***** Material provided *****
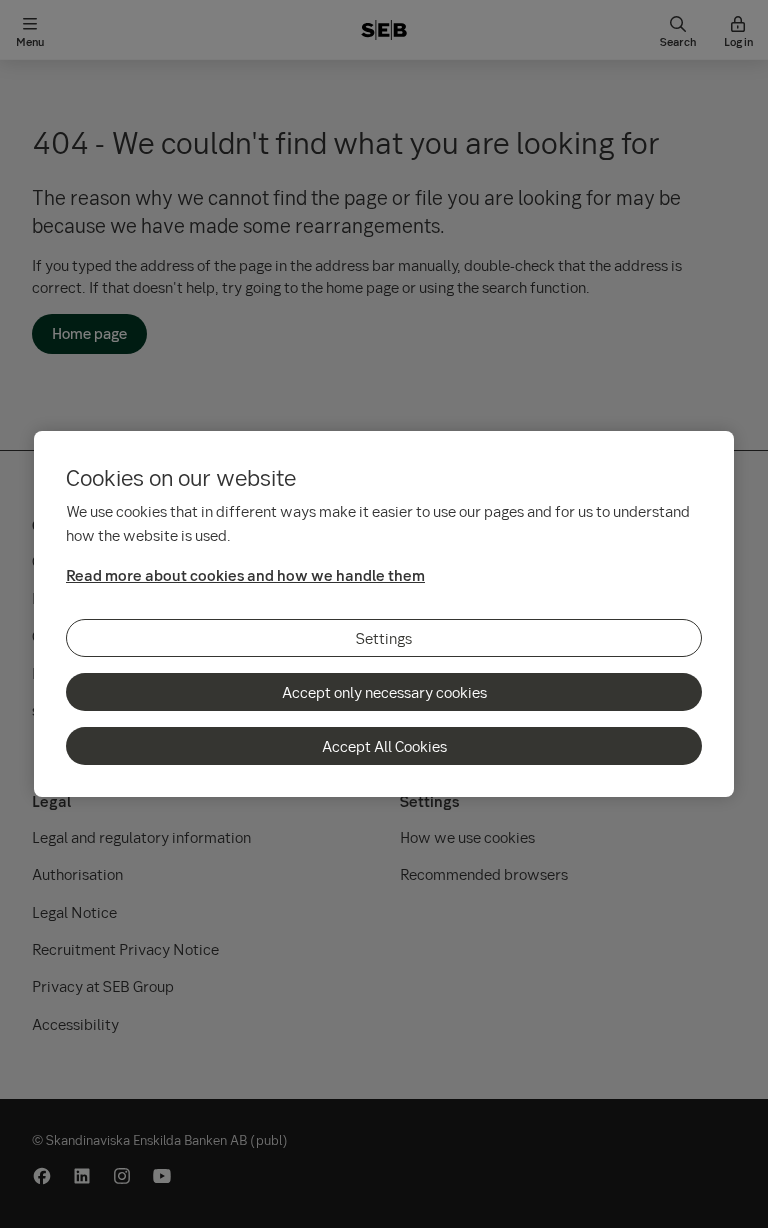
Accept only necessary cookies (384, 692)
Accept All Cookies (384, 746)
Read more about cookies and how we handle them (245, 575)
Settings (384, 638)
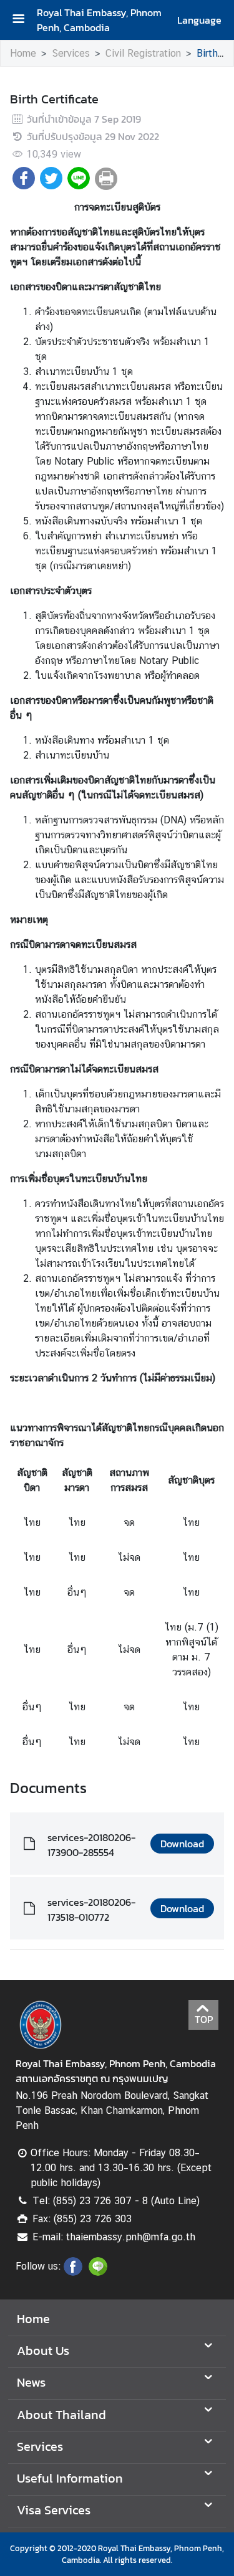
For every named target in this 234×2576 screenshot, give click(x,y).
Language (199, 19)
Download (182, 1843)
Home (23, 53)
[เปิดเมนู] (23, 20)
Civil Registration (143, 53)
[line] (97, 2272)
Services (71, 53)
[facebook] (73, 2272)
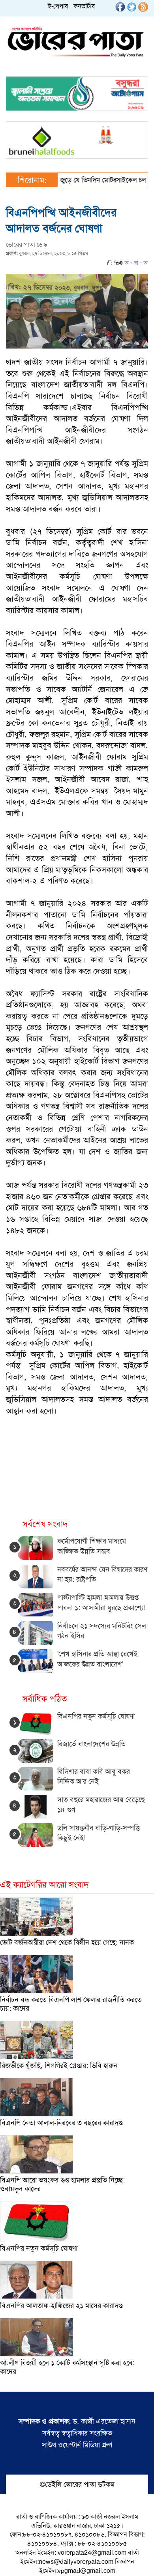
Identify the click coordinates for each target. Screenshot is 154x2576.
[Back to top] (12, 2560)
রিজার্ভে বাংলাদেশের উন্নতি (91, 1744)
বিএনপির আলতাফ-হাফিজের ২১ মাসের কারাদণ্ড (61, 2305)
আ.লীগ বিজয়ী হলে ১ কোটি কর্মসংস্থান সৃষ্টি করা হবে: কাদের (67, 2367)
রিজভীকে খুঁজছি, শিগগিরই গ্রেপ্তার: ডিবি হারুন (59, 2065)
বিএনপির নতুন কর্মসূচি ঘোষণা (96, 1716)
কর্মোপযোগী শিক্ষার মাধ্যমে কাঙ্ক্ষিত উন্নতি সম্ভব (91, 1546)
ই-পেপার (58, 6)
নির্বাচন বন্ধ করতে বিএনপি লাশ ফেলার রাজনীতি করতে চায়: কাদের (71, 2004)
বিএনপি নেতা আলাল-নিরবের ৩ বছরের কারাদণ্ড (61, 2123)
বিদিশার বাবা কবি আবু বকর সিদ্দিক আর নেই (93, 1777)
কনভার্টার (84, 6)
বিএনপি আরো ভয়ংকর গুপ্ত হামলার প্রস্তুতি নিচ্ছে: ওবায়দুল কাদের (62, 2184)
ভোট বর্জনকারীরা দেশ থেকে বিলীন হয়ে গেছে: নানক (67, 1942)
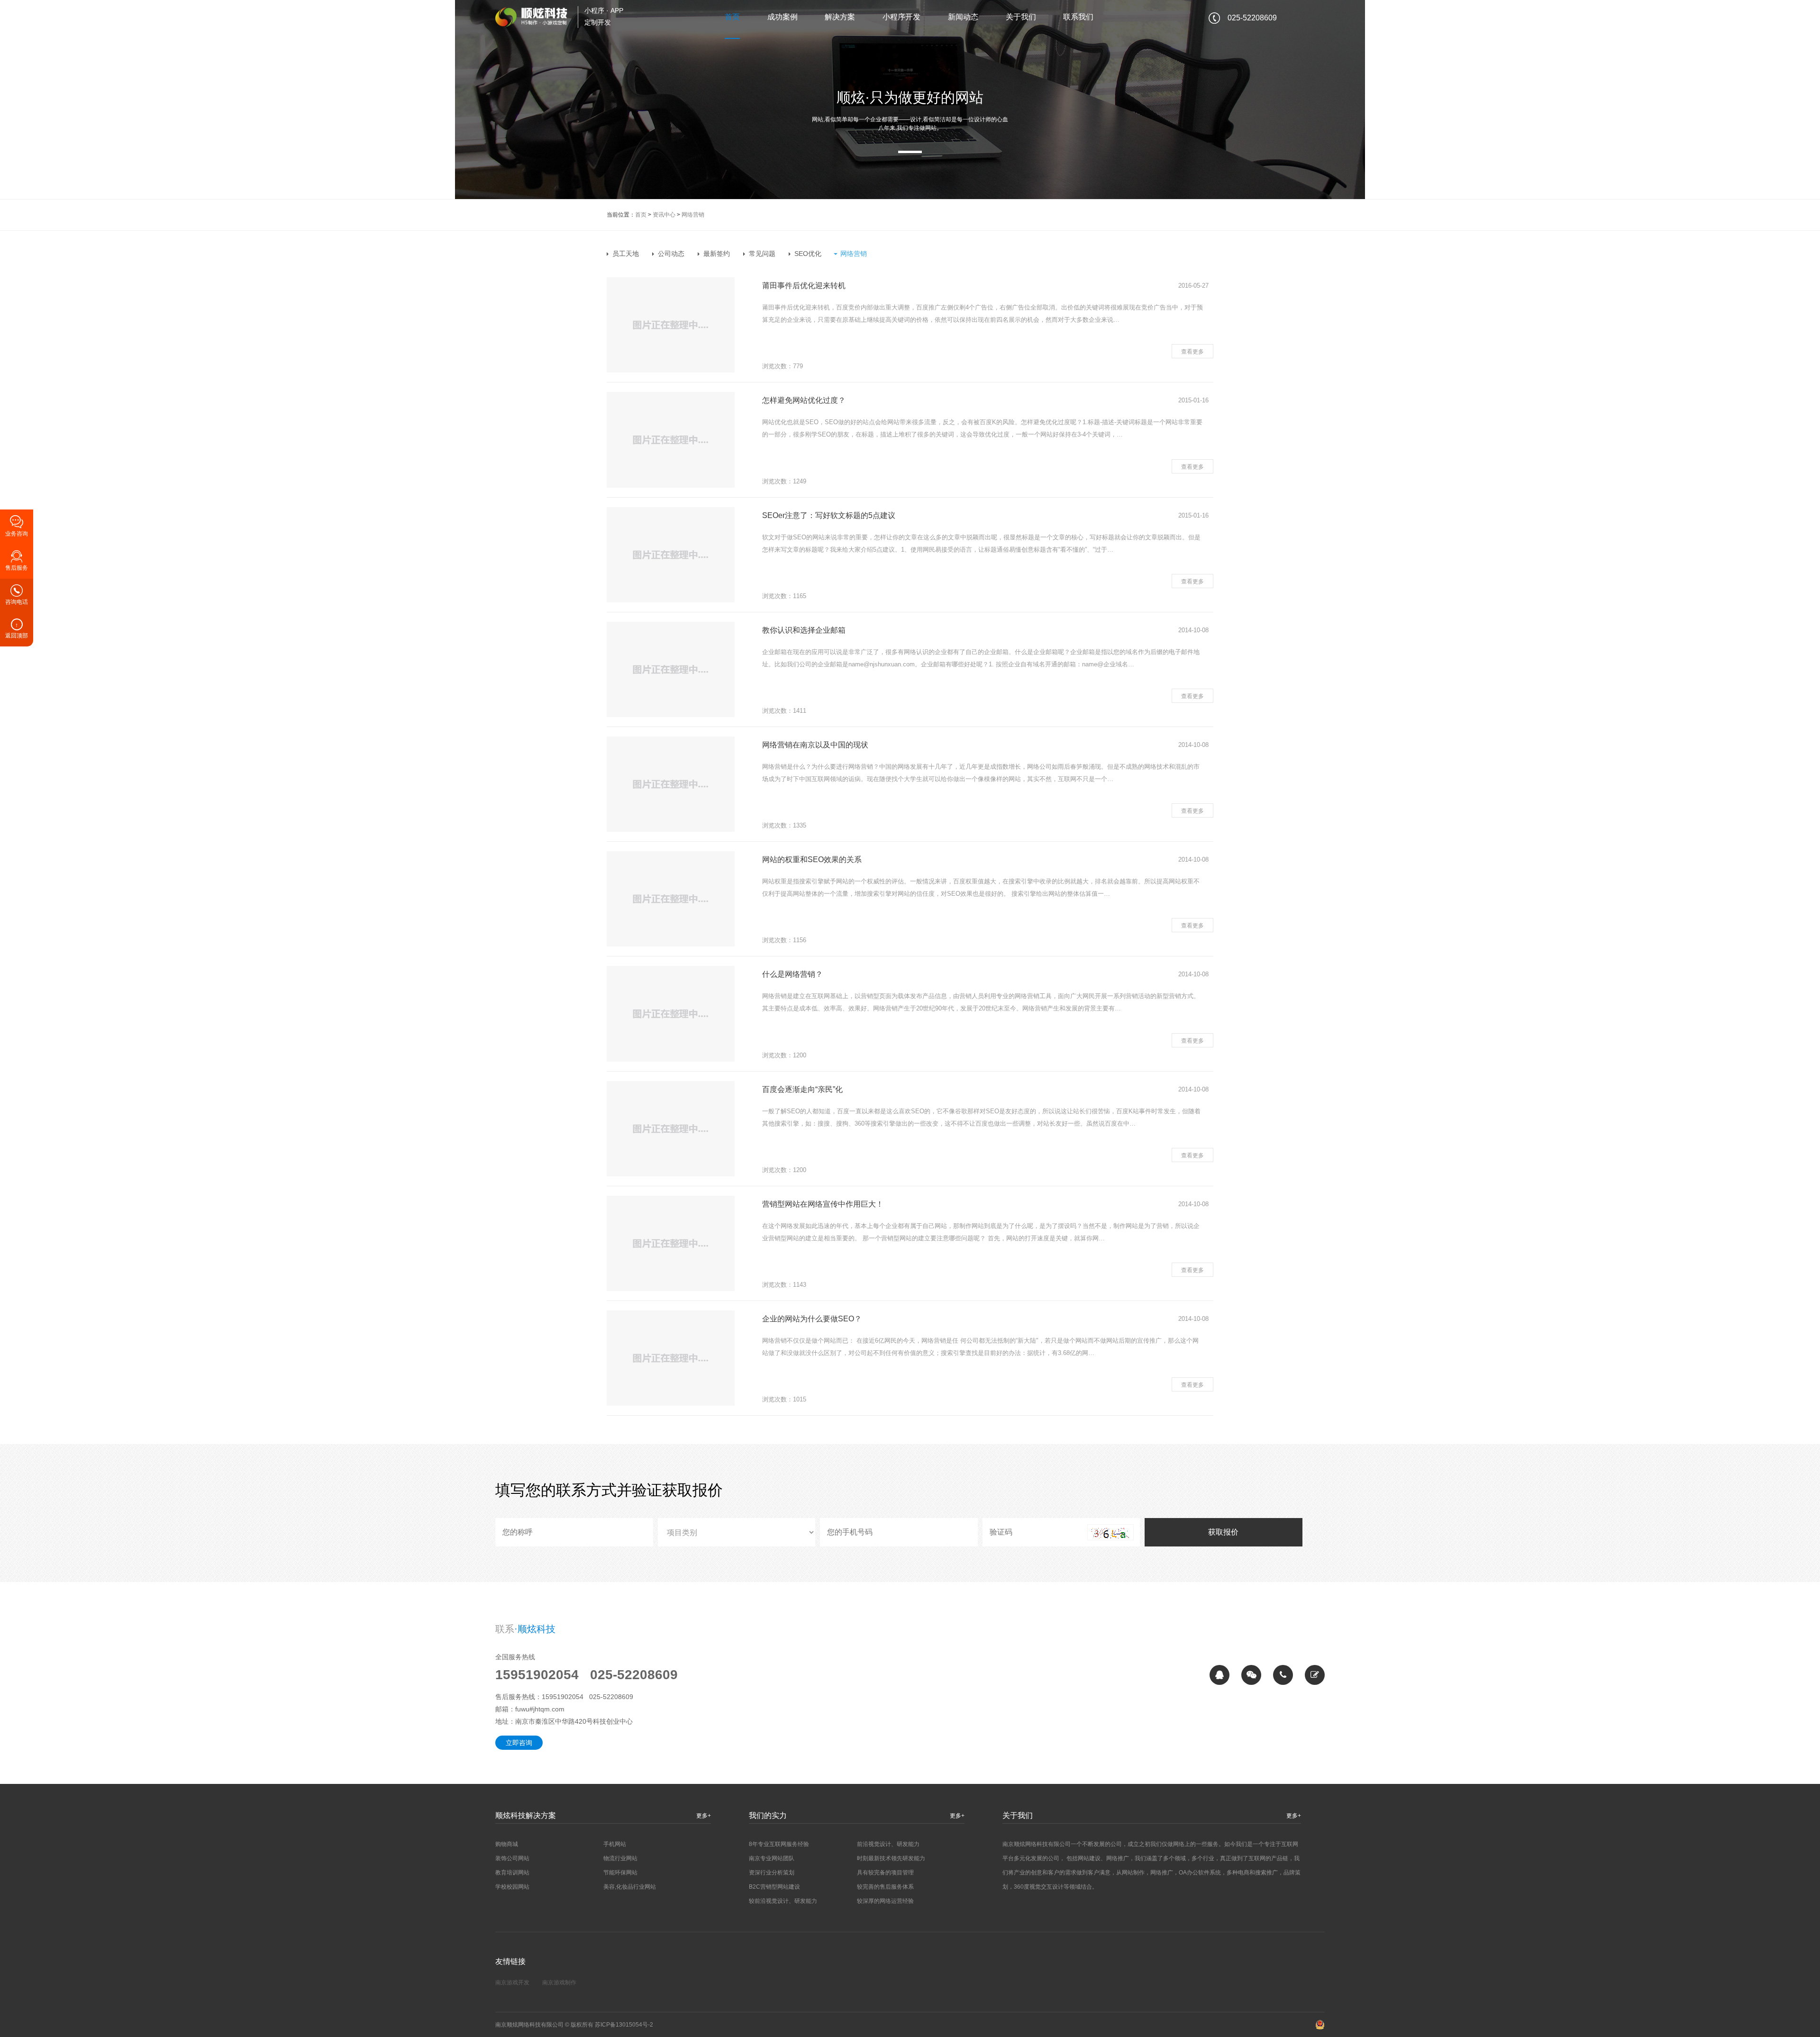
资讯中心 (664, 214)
*****
__About this exercise__
Output a verbatim copy of the lines from the line containing "Read more about" through the end of the data, both included, without any images.

__Answer for the task__
Read more about cookies and how we handle them (245, 575)
Settings (384, 638)
For every named target in this 234×2576 screenshot, give click(x,y).
Language (199, 19)
Download (182, 1843)
Home (23, 53)
[เปิดเมนู] (23, 20)
Civil Registration (143, 53)
[line] (97, 2272)
Services (71, 53)
[facebook] (73, 2272)
Identify the click coordinates for each target. Screenshot is 154x2576.
[Back to top] (12, 2560)
রিজার্ভে বাংলাদেশের উন্নতি (91, 1744)
বিএনপির আলতাফ-হাফিজের ২১ মাসের কারাদণ্ড (61, 2305)
আ.লীগ বিজয়ী হলে ১ কোটি কর্মসংস্থান সৃষ্টি করা হবে: কাদের (67, 2367)
রিজভীকে খুঁজছি, শিগগিরই গ্রেপ্তার: ডিবি হারুন (59, 2065)
বিএনপির নতুন কর্মসূচি ঘোষণা (96, 1716)
কর্মোপযোগী শিক্ষার মাধ্যমে কাঙ্ক্ষিত উন্নতি সম্ভব (91, 1546)
ই-পেপার (58, 6)
নির্বাচন বন্ধ করতে বিএনপি লাশ ফেলার রাজনীতি করতে চায়: কাদের (71, 2004)
বিএনপি নেতা আলাল-নিরবের ৩ বছরের কারাদণ্ড (61, 2123)
বিদিশার বাবা কবি আবু বকর সিদ্দিক আর নেই (93, 1777)
কনভার্টার (84, 6)
বিএনপি আরো ভয়ংকর গুপ্ত হামলার প্রস্তুতি নিচ্ছে: ওবায়দুল কাদের (62, 2184)
ভোট বর্জনকারীরা দেশ থেকে বিলীন হয়ে গেছে: নানক (67, 1942)
资讯中心 (664, 214)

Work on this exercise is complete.